Estas poderosas medicinas se emplean para tratar muchos tipos de artritis y enfermedades asociadas, incluyendo artritis reumatoide (AR), artritis idiopática juvenil, artritis psoriásica, espondilitis anquilosante y lupus eritematoso sistémico (lupus), entre otras. Los FARME sólo se pueden adquirir con receta médica y, como sugiere el nombre, ayudan a modificar o cambiar el curso de la enfermedad e incluso podrían resultar en “remisión”.

La remisión es la meta del tratamiento. Es el término que se usa para describir la ausencia o mínima actividad de la enfermedad. Los FARME han hecho posible que las personas alcancen y conserven el estado de remisión y disfruten una buena calidad de vida al tiempo que manejan su artritis. Gracias a los FARME, las deformidades severas y a veces también las leves, son una cosa del pasado para millones de individuos con artritis.

Estos fármacos no brindan un alivio inmediato de los síntomas; algunas personas ven los beneficios a las pocas semanas, pero para otras pueden pasar meses. Por ello los doctores a menudo prescriben medicamentos adicionales para aliviar los síntomas más pronto, como son los analgésicos (para combatir el dolor), los antiinflamatorios no esteroides (AINE) o los corticosteroides.

Hace años, la estrategia de los doctores consistía en esperar y observar antes de iniciar el tratamiento.
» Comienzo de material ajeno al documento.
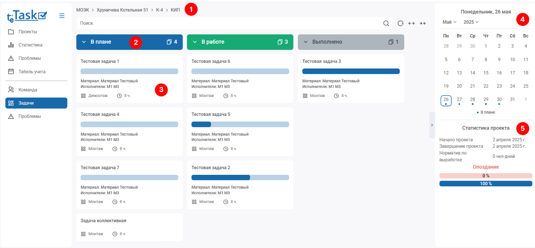This screenshot has height=248, width=535.
Task: Click progress bar of Тестовая задача 5
Action: (240, 124)
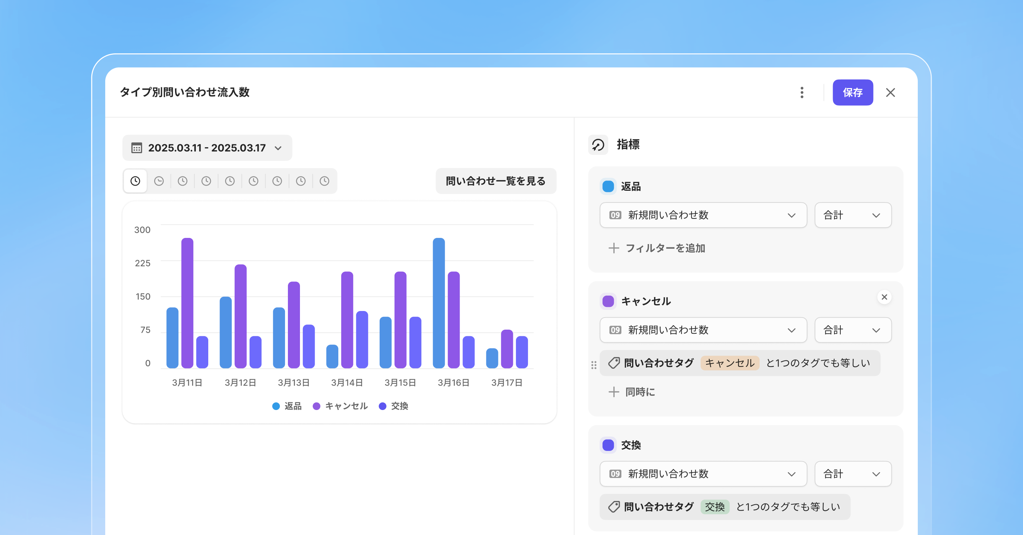Click the 返品 blue color swatch
1023x535 pixels.
608,187
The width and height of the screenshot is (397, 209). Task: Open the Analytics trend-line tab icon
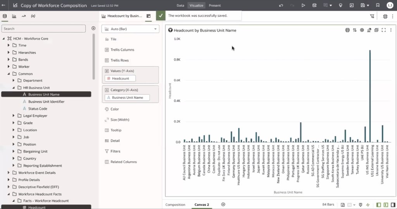(24, 16)
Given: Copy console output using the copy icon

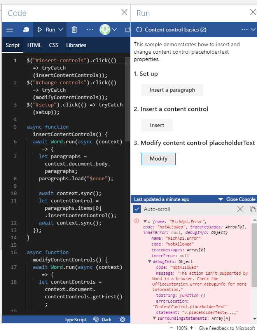Looking at the screenshot, I should 253,208.
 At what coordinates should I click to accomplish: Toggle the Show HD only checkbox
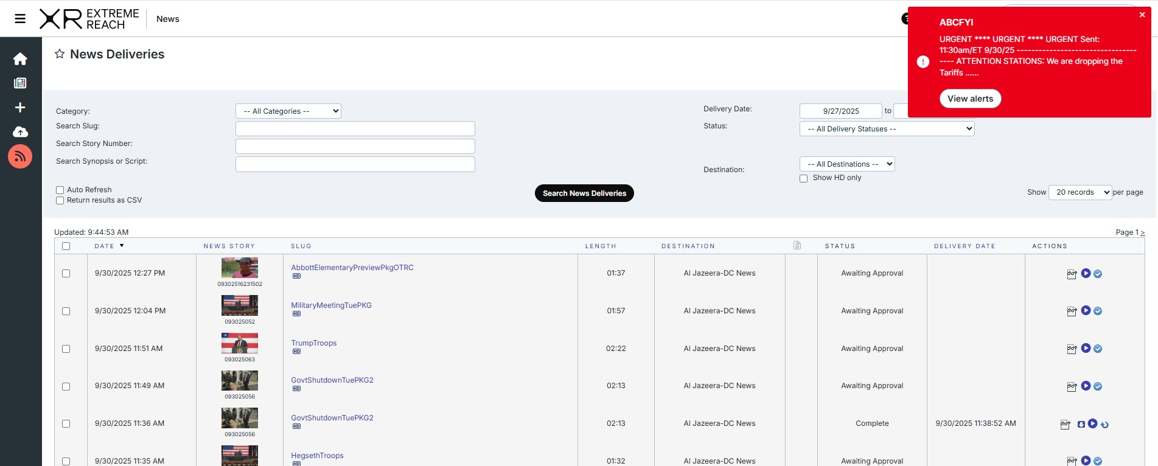[803, 178]
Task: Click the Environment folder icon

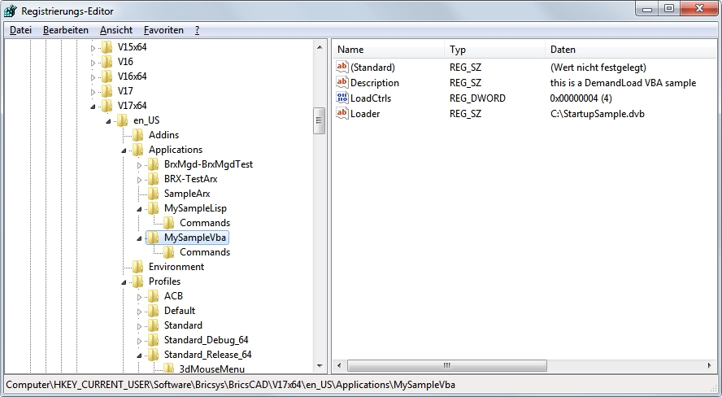Action: [138, 267]
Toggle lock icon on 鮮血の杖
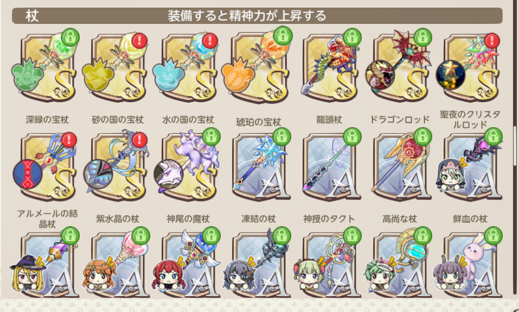The width and height of the screenshot is (519, 312). [x=493, y=136]
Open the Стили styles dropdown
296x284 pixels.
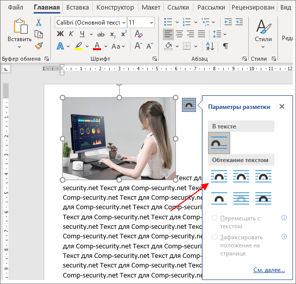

Hoy, la norma es el diagnóstico y tratamiento precoz. Ahora saben que cuanto antes inicie la terapia, mayores son las probabilidades de retrasar el avance de la enfermedad y de proteger las articulaciones y órganos internos.

 

Precaución

Antes de empezar a tomar FARME es fundamental que le comunique a su doctor cualquier problema de salud que tenga, especialmente enfermedades del riñón, hígado, pulmones, estómago, sistema nervioso, o relacionados con la sangre.

Tipos de FARME

Hay básicamente tres subclases de FARME. Los llamados “tradicionales” o “convencionales” son los medicamentos de elección para controlar la artritis autoinmune.

La segunda son los modificadores de la respuesta biológica, o agentes biológicos altamente especializados introducidos en los años noventa. Éstos están dirigidos a las moléculas específicas que disparan la reacción inflamatoria. 

La subclase más reciente de FARME tiene como blanco otras células implicadas en la inflamación.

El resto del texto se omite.